Men aren’t immune to vanity, of course. Remember Hans Christian Andersen, the famous Danish author? Historians tell us that he was so concerned about his weak, concave chest he would build up his chest by stuffing old newspapers beneath his shirt. It’s a good thing that Catherine the Great didn’t have that problem; she probably would have locked up her newspaper carrier.
Florence Nightingale, we have been taught, gave a hoot for humanity. It’s no wonder; the founder of professional nursing owned a pet owl and carried it in her pocket whenever she traveled.
It may take some research to find the man, who it is claimed, was hospitalized in 1960 and found to have 258 unusual items in his stomach. The inventory included 88 coins, 26 keys, three pair of tweezers, 39 nail files and three sets of rosary beads. Plop, plop, fizz, fizz.
A Captain Kemble of Boston made the headlines there 360 years ago. In 1656 he was placed in the public stocks for two hours after having been found guilty of “lewd and unseemly behavior.” His crime: he kissed his wife in public on the Sabbath after a three years’ sojourn at sea. Must have been some kiss.

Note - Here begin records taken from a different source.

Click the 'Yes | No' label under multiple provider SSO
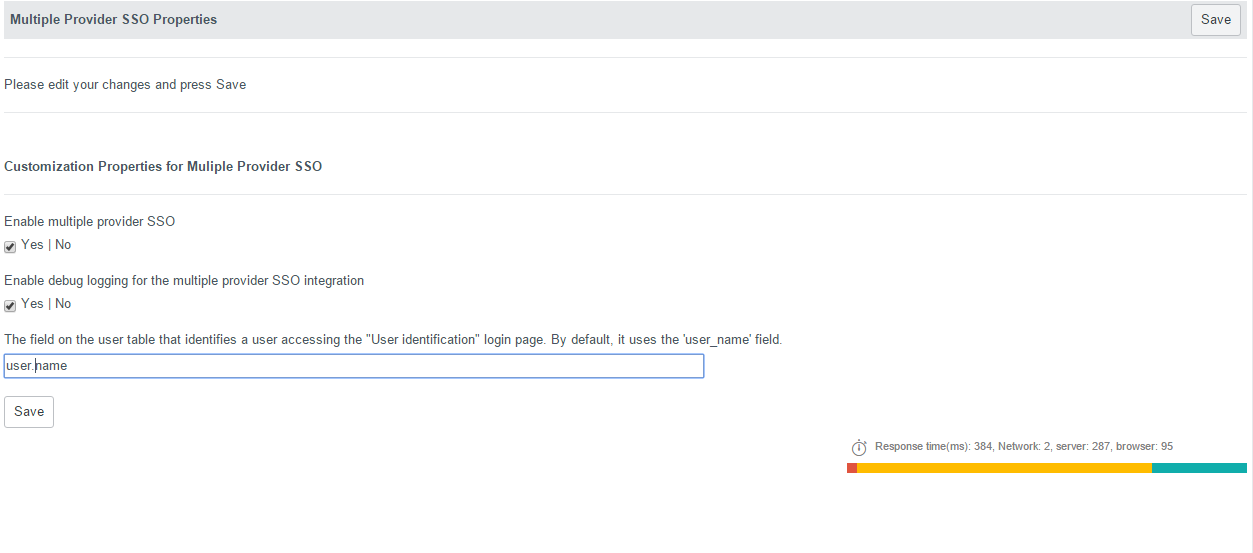 pos(46,245)
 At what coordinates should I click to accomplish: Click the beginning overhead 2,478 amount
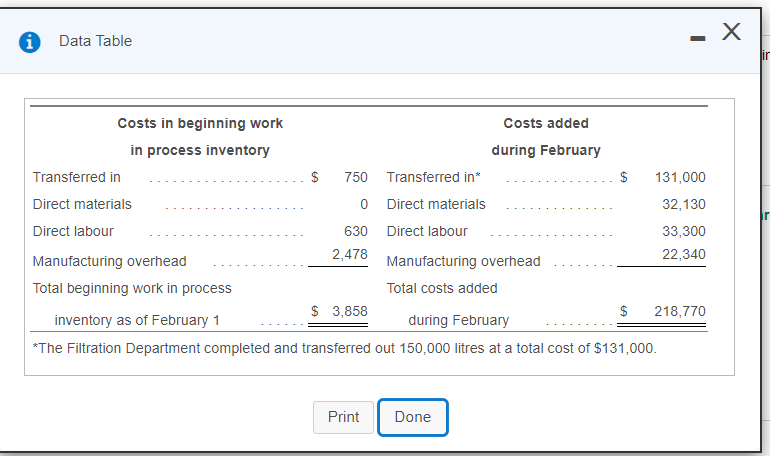350,254
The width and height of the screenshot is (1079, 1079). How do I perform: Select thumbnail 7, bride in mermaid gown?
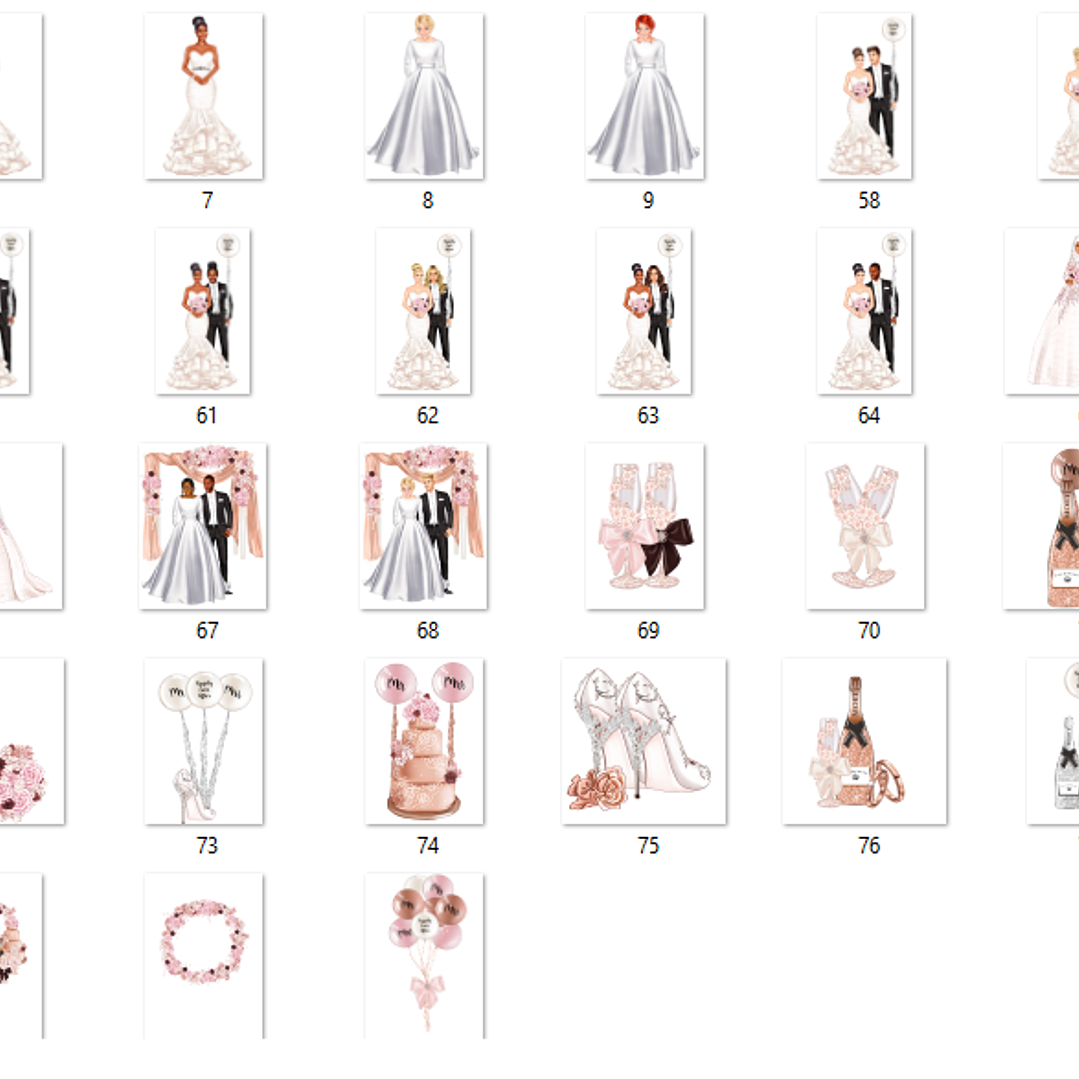click(x=204, y=96)
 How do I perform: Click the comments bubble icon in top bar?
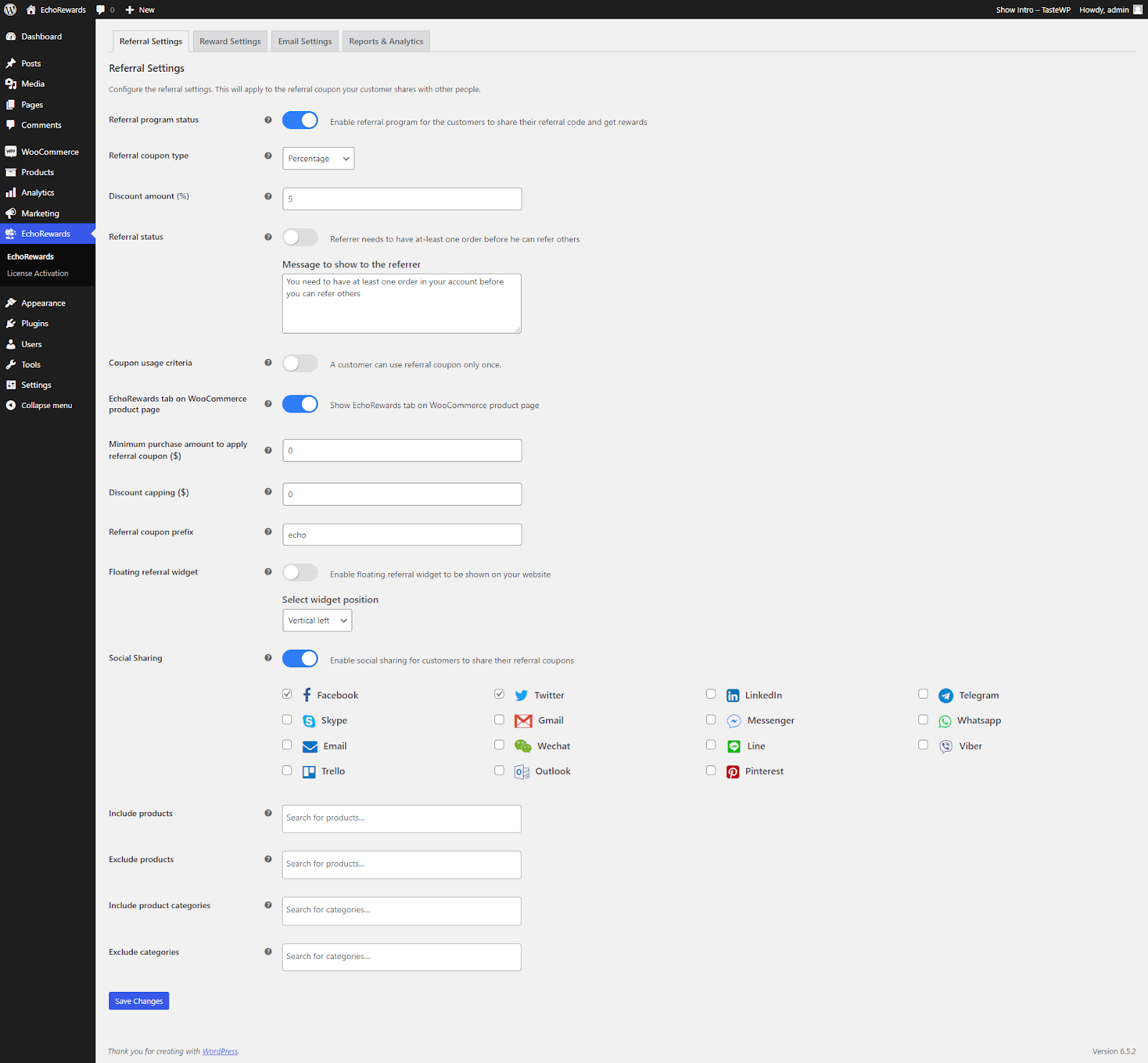(x=100, y=10)
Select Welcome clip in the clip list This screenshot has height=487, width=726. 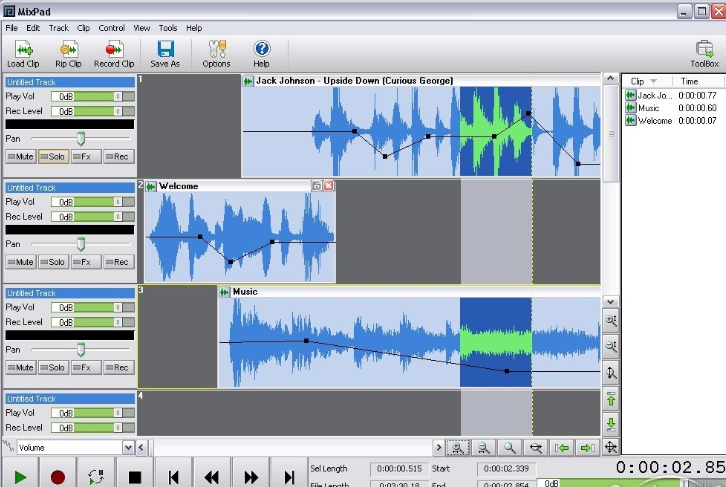pos(654,121)
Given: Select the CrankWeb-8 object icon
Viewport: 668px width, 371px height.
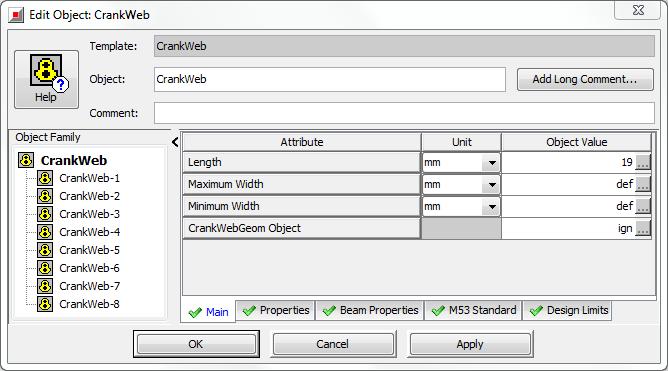Looking at the screenshot, I should pyautogui.click(x=45, y=304).
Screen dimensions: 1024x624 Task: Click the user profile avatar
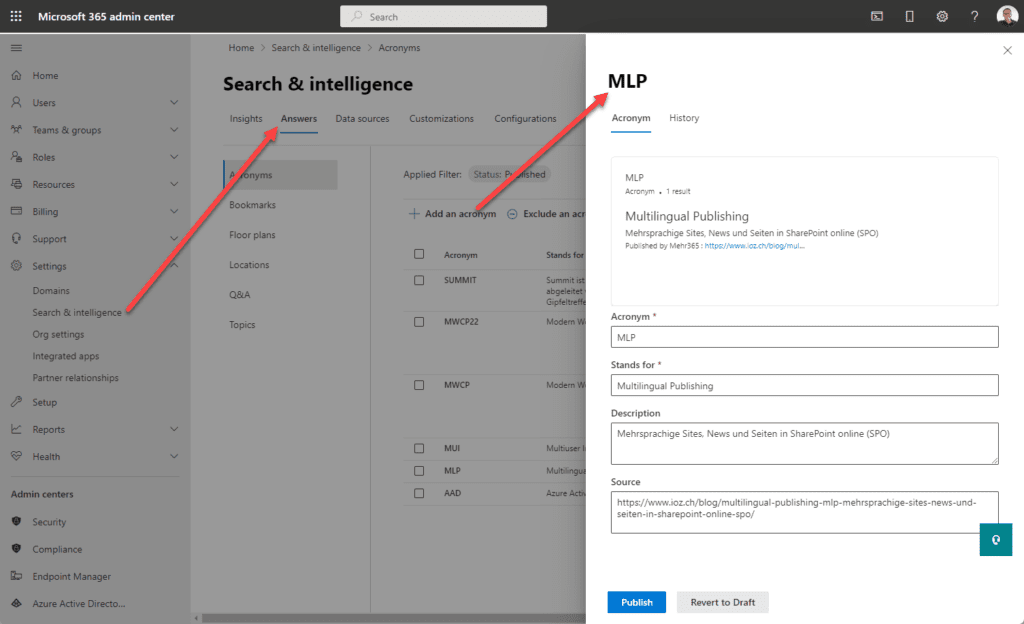pyautogui.click(x=1006, y=16)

No one in my family would have been able to work for Catherine de Medicis, queen of France in 1547. She would allow no woman in her court to have a waistline larger than 13 inches.
Celibacy seems to have fallen into disfavor in recent decades. Jerry Springer would have enjoyed visiting with Martha Dias who died some 230 years ago in England. Miss Dias may have been the champion of celibacy as is evidenced in her epitaph:
Here lies the body of Martha Dias,
Who was always uneasy, and not over pious;
She lived to the age of three score and ten,
And gave that to the worms she refused to the men.